Nigel squinted at the young publisher for a moment. Her smile was radiant, her face beatific.
"I mean," she said. "It's almost true, you know. The aliens didn't really end up in the ocean. They ejected from the ship on the way down and were scattered across the continent from Alaska to Chesapeake Bay." She tossed her dark hair with confidence.
"Sure." Nigel bobbed his head, playing along. There were a lot of stories in the book and he hadn't read any of them yet. "That's possible."
Stefany scrutinized him for a moment. "Well, it's a brilliant glimpse," she repeated and sipped her mocha latte. "Want to hang around a bit and mix with the common folk?" She winked again and pulled up another chair.
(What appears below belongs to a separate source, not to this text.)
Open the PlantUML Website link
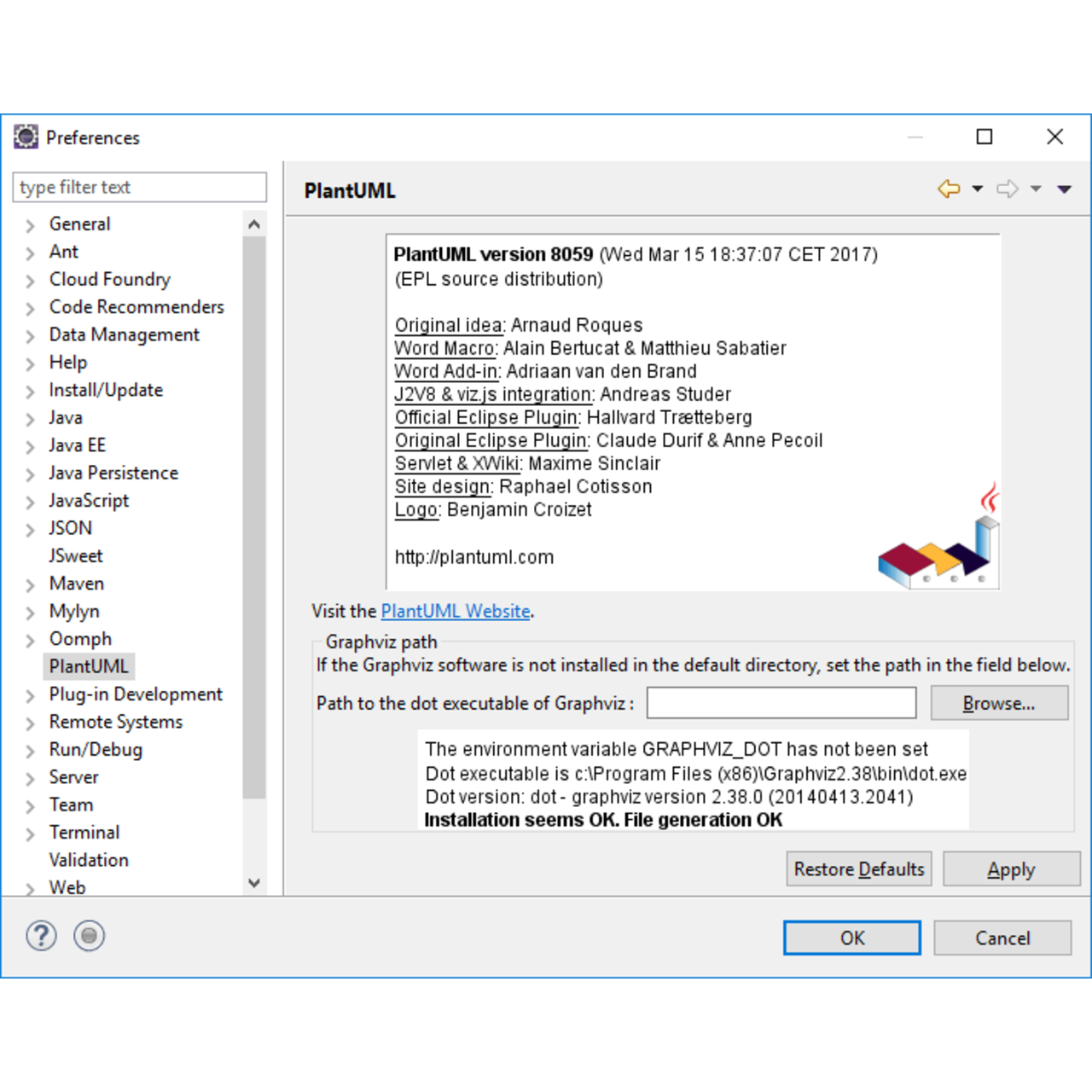 (x=455, y=611)
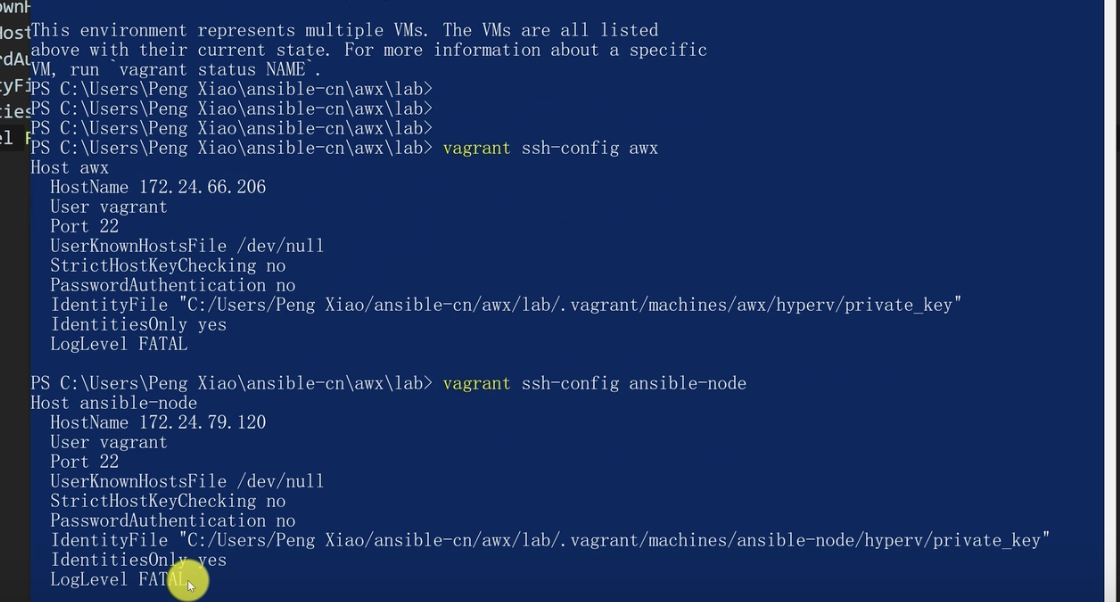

She patted his knee and he wondered if she was flirting, but his attention was torn away by two more customers approaching the table.
When colleagues finally arrived to take over their duties, Stefany took him upstairs to the penthouse to fetch his paycheck. He stayed out in the hallway while she ducked inside her hotel room and returned with a bulky black satchel filled with paperwork. She fumbled around for a minute and looked up. "Have you seen the view from the roof? It's fabulous. C'mon."
Nigel followed dutifully behind as she pushed the crash bar and headed outside. The air was cold and fresh, the wind breezy up this high. She walked to the edge and pointed with a palm at the shore dotted with sailboats in the distance. The sun was dipping down, already pinkish in the clouds.
"It's magnificent," he said.
"The aliens can fly, Nigel. I wondered why you didn't use that in your story." She peered in her satchel again, fished around and finally produced the envelope with his modest advance royalty, his first one ever. She held it up but back, waiting for his response.
Nigel frowned at her. "They have wings?"
"They have an antigravity gene. It's not aerodynamic."
"Ahh." He nodded. "Cool."
She studied him. "I'm surprised you didn't know. So much has been lost in two generations."
"Right," he said as he reached for the sacred envelope, his inaugural paycheck as a writer. He felt a renewed sense of destiny, an absolution.
A gust of wind kicked up and took the paper away like a kite. Stefany lunged to grab it, lost her balance and teetered on the edge. "Nigel," she said and windmilled an arm toward him.
By instinct he grabbed her and tried to pull back, but her shifting weight tipped them both over the precipice. A moment of weightless panic stunned him as the horizon tilted and turmoil boiled in his abdomen like a death spiral. He felt a brief wind on his face, had a glimpse of the grave and found himself floating, holding Stefany by her dangling arm. He looked around at the city landscape suddenly tranquil, watched the pink sun glint on mirrored windows, a flock of pigeons wheel around a tower. A paradox seemed to curl around him in comfort, an ancient truth made plain.
"Take us back to the roof, Nigel," Stefany gasped as she reached to grip his wrist with both hands. "And welcome home to the family."